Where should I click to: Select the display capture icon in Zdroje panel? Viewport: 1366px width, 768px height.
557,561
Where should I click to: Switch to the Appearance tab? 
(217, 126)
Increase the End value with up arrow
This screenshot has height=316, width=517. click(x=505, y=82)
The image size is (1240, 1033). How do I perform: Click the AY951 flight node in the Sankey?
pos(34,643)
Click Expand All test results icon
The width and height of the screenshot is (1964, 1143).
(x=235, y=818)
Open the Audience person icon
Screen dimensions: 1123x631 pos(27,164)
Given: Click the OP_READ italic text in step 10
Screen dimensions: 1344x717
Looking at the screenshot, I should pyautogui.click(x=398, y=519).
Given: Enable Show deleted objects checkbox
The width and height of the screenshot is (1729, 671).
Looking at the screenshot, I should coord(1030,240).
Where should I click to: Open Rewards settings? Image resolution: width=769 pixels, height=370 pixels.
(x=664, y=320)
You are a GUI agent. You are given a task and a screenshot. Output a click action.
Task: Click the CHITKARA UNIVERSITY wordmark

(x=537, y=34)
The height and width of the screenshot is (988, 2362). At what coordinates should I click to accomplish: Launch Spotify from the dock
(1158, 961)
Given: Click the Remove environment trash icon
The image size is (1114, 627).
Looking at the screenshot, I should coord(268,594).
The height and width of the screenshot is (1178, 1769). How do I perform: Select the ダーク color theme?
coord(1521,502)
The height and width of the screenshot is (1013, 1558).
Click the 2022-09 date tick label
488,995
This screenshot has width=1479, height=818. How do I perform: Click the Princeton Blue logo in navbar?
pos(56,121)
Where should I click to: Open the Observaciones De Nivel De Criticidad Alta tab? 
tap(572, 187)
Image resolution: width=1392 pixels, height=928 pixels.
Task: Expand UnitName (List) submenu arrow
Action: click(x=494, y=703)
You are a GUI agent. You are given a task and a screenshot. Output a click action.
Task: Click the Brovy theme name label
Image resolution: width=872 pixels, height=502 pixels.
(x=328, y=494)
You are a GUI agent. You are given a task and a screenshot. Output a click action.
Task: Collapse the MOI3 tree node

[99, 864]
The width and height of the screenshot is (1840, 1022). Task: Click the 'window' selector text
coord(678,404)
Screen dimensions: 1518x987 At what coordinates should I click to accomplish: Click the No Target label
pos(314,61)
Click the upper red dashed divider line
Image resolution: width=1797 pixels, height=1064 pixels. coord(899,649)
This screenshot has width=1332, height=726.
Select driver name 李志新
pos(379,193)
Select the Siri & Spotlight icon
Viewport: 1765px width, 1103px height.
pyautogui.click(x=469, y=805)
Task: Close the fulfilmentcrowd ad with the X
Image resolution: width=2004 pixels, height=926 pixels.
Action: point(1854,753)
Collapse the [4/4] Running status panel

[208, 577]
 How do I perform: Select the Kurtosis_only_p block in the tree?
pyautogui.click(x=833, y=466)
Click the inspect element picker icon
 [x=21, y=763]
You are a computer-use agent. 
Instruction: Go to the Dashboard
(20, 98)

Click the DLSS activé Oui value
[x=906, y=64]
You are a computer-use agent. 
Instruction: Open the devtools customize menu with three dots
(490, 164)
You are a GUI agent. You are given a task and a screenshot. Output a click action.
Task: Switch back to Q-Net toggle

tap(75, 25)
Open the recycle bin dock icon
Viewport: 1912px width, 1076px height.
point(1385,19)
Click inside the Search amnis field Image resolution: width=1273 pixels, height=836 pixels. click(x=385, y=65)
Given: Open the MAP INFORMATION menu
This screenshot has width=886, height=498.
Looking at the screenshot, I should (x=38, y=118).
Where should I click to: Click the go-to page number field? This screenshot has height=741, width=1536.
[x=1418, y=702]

Task item:
Copy the lines above exactly, leaving every word as it is.

Solution for this exercise:
Where should I click to: Select the display capture icon in Zdroje panel? Viewport: 1366px width, 768px height.
557,561
Where should I click to: Switch to the Appearance tab? 
(217, 126)
Increase the End value with up arrow
This screenshot has height=316, width=517. click(x=505, y=82)
The image size is (1240, 1033). How do I perform: Click the AY951 flight node in the Sankey?
pos(34,643)
Click Expand All test results icon
The width and height of the screenshot is (1964, 1143).
(x=235, y=818)
Open the Audience person icon
Screen dimensions: 1123x631 pos(27,164)
Given: Click the OP_READ italic text in step 10
Screen dimensions: 1344x717
Looking at the screenshot, I should pyautogui.click(x=398, y=519).
Given: Enable Show deleted objects checkbox
The width and height of the screenshot is (1729, 671).
Looking at the screenshot, I should coord(1030,240).
Where should I click to: Open Rewards settings? Image resolution: width=769 pixels, height=370 pixels.
(x=664, y=320)
You are a GUI agent. You are given a task and a screenshot. Output a click action.
Task: Click the CHITKARA UNIVERSITY wordmark

(x=537, y=34)
The height and width of the screenshot is (988, 2362). At what coordinates should I click to accomplish: Launch Spotify from the dock
(1158, 961)
Given: Click the Remove environment trash icon
The image size is (1114, 627).
Looking at the screenshot, I should coord(268,594).
The height and width of the screenshot is (1178, 1769). How do I perform: Select the ダーク color theme?
coord(1521,502)
The height and width of the screenshot is (1013, 1558).
Click the 2022-09 date tick label
488,995
This screenshot has width=1479, height=818. How do I perform: Click the Princeton Blue logo in navbar?
pos(56,121)
Where should I click to: Open the Observaciones De Nivel De Criticidad Alta tab? 
tap(572, 187)
Image resolution: width=1392 pixels, height=928 pixels.
Task: Expand UnitName (List) submenu arrow
Action: click(x=494, y=703)
You are a GUI agent. You are given a task and a screenshot. Output a click action.
Task: Click the Brovy theme name label
Image resolution: width=872 pixels, height=502 pixels.
(x=328, y=494)
You are a GUI agent. You are given a task and a screenshot. Output a click action.
Task: Collapse the MOI3 tree node

[99, 864]
The width and height of the screenshot is (1840, 1022). Task: Click the 'window' selector text
coord(678,404)
Screen dimensions: 1518x987 At what coordinates should I click to accomplish: Click the No Target label
pos(314,61)
Click the upper red dashed divider line
Image resolution: width=1797 pixels, height=1064 pixels. coord(899,649)
This screenshot has width=1332, height=726.
Select driver name 李志新
pos(379,193)
Select the Siri & Spotlight icon
Viewport: 1765px width, 1103px height.
pyautogui.click(x=469, y=805)
Task: Close the fulfilmentcrowd ad with the X
Image resolution: width=2004 pixels, height=926 pixels.
Action: point(1854,753)
Collapse the [4/4] Running status panel

[208, 577]
 How do I perform: Select the Kurtosis_only_p block in the tree?
pyautogui.click(x=833, y=466)
Click the inspect element picker icon
 [x=21, y=763]
You are a computer-use agent. 
Instruction: Go to the Dashboard
(20, 98)

Click the DLSS activé Oui value
[x=906, y=64]
You are a computer-use agent. 
Instruction: Open the devtools customize menu with three dots
(490, 164)
You are a GUI agent. You are given a task and a screenshot. Output a click action.
Task: Switch back to Q-Net toggle

tap(75, 25)
Open the recycle bin dock icon
Viewport: 1912px width, 1076px height.
point(1385,19)
Click inside the Search amnis field Image resolution: width=1273 pixels, height=836 pixels. click(x=385, y=65)
Given: Open the MAP INFORMATION menu
This screenshot has width=886, height=498.
Looking at the screenshot, I should (x=38, y=118).
Where should I click to: Click the go-to page number field? This screenshot has height=741, width=1536.
[x=1418, y=702]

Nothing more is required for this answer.